AVAILABLE RECORDS Block Start
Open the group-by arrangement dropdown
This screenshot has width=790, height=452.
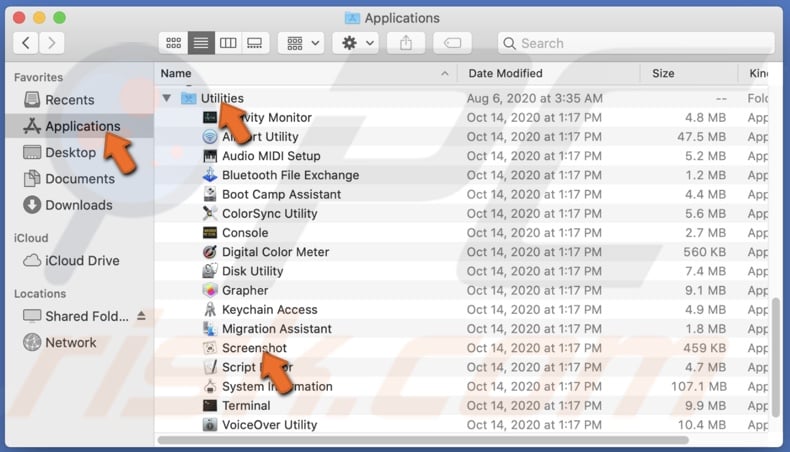pos(301,43)
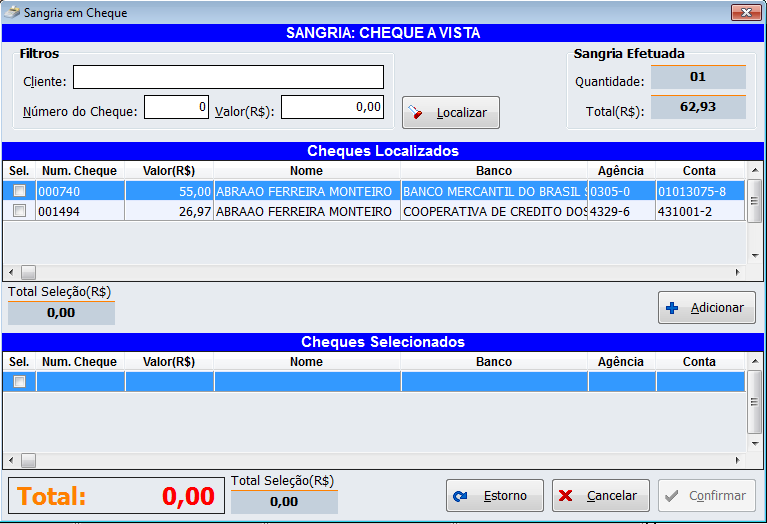Click the Número do Cheque input field
767x524 pixels.
(x=176, y=107)
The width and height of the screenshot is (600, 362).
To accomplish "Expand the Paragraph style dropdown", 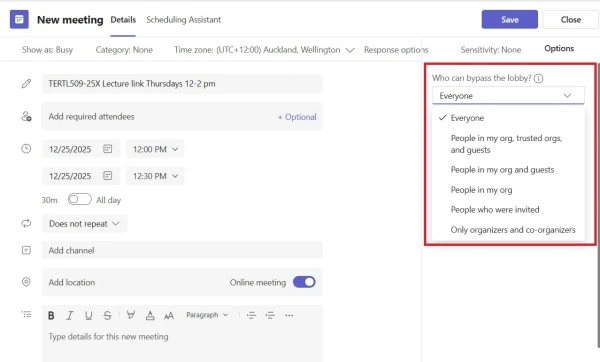I will [x=207, y=315].
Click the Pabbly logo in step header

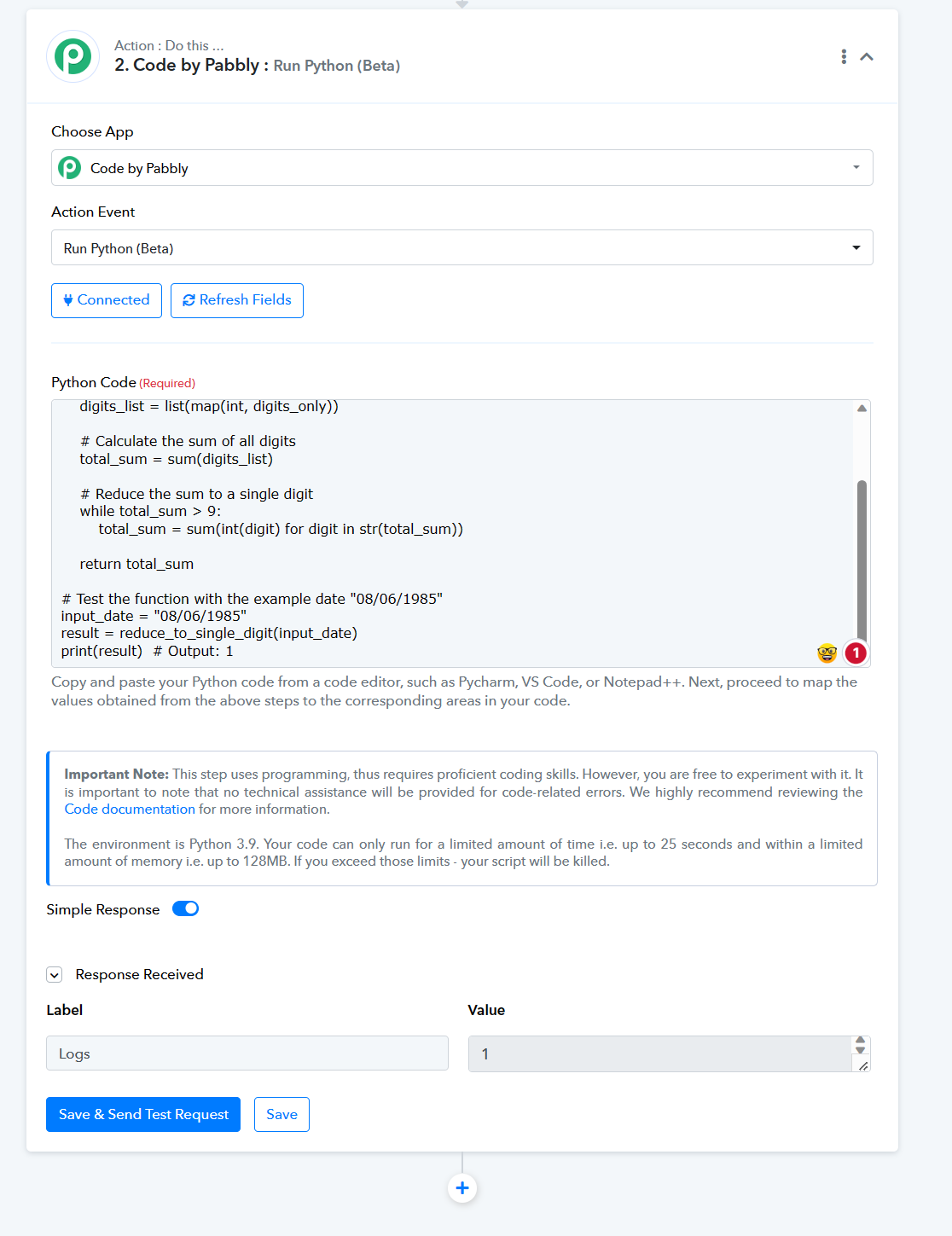click(73, 56)
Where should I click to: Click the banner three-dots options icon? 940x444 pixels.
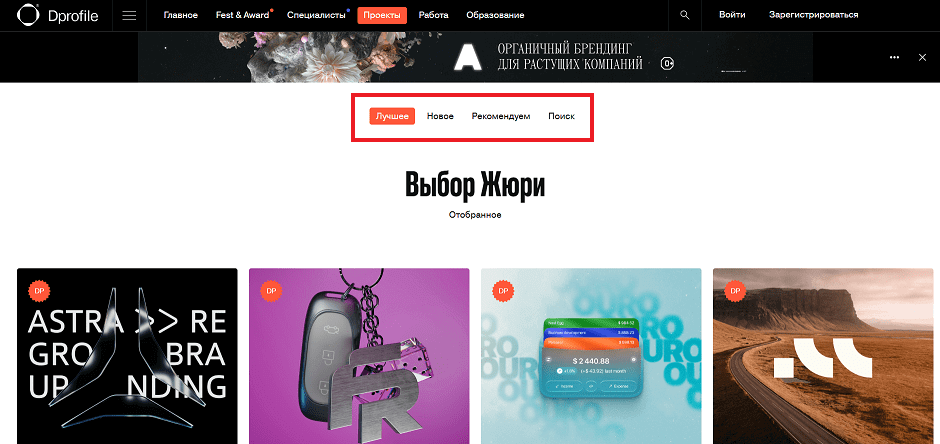click(894, 57)
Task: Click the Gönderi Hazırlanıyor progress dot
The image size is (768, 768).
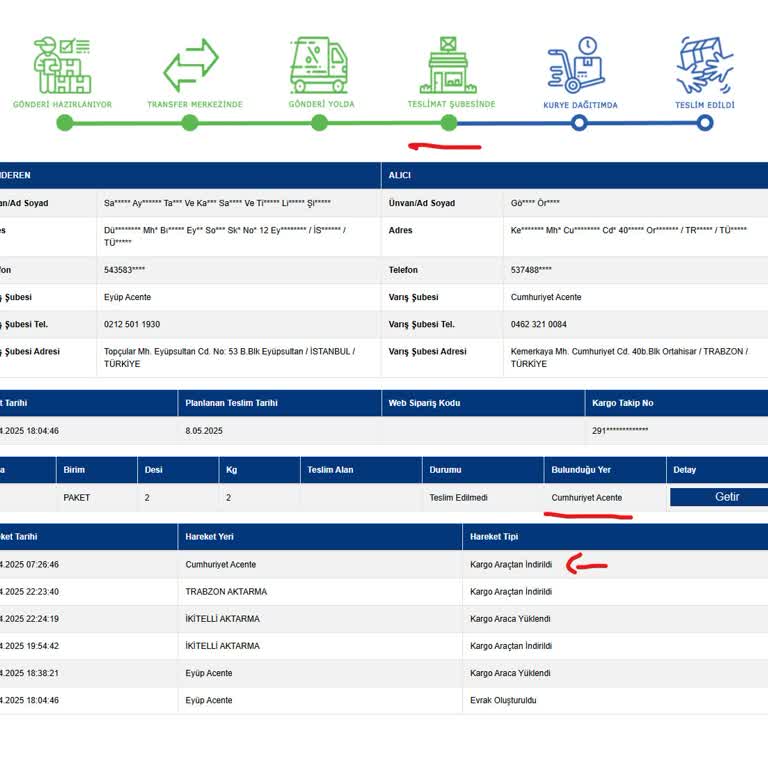Action: pos(64,123)
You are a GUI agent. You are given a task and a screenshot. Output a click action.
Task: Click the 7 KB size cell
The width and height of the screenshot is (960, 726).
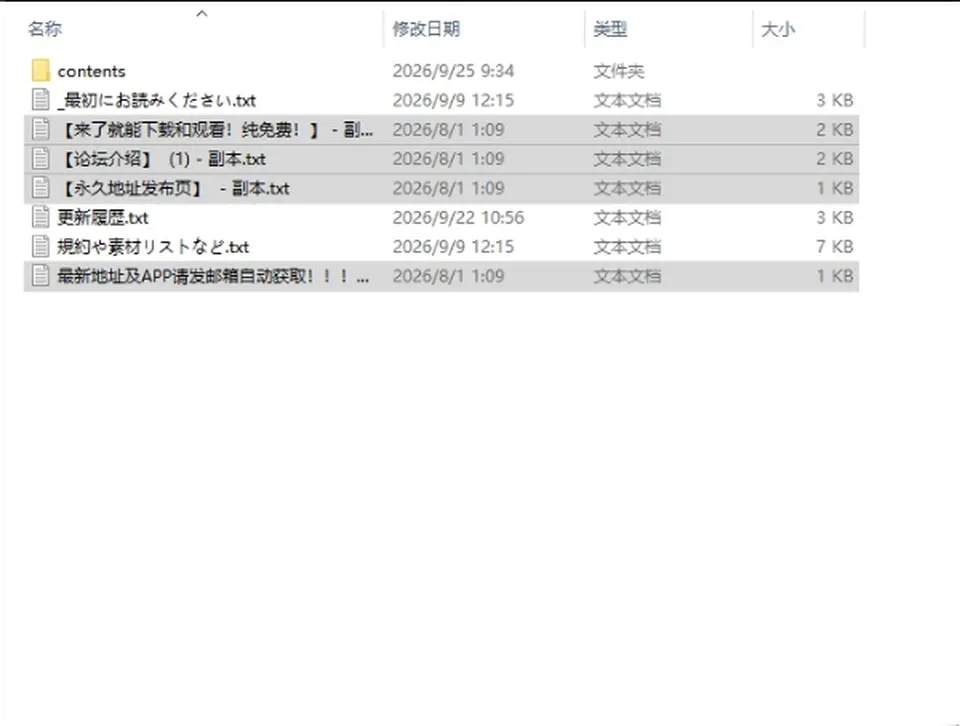pos(834,247)
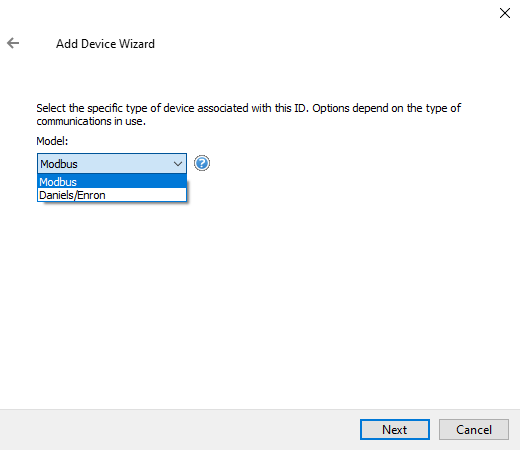Pick the Daniels/Enron device model entry
The width and height of the screenshot is (521, 450).
(112, 195)
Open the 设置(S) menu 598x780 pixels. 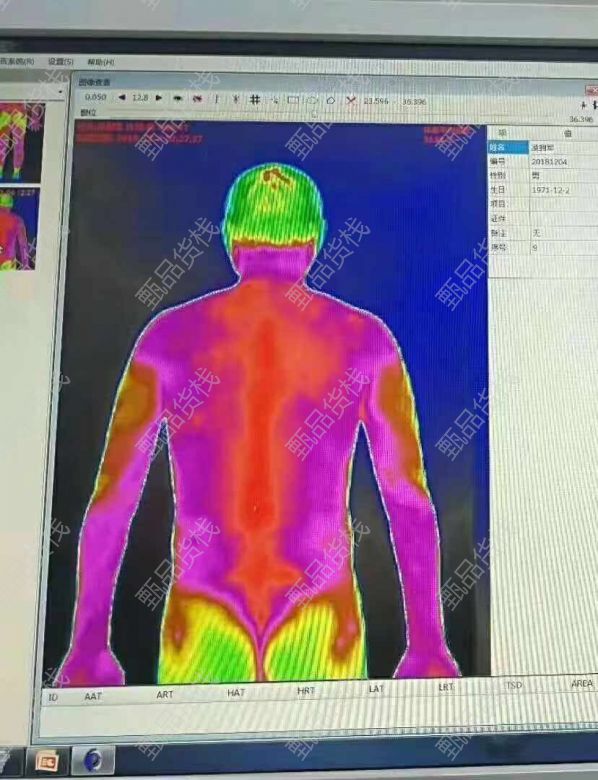click(x=61, y=62)
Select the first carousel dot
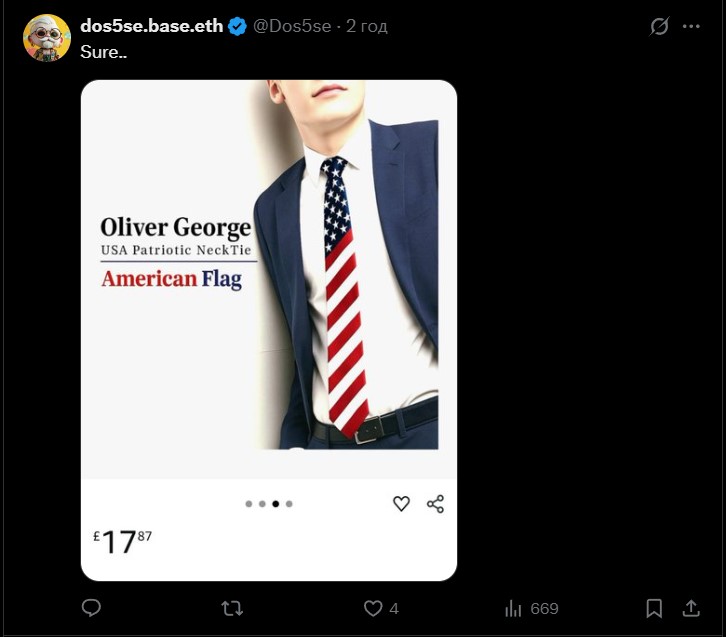 [x=249, y=504]
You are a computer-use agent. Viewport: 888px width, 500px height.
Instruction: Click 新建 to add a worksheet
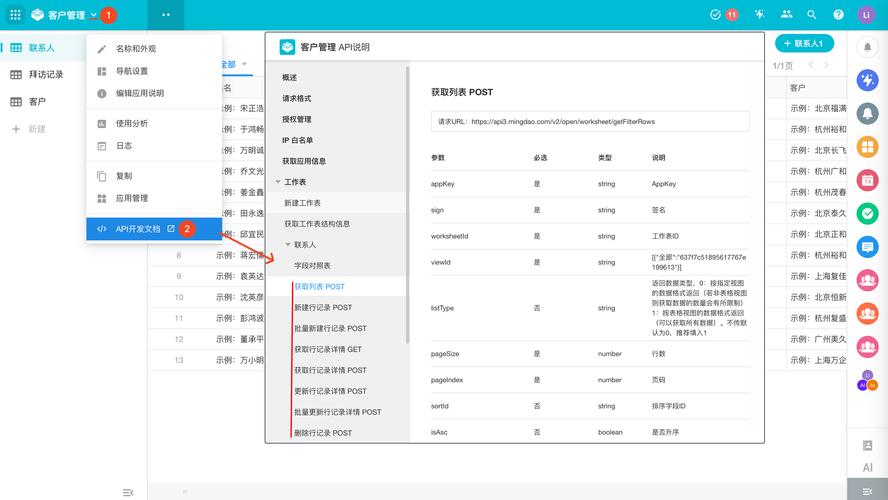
AVAILABLE RECORDS Block End
**PROBLEM**.
Report how many lines of the listing carry the word "agent", and add nothing.

**RESPONSE**.
2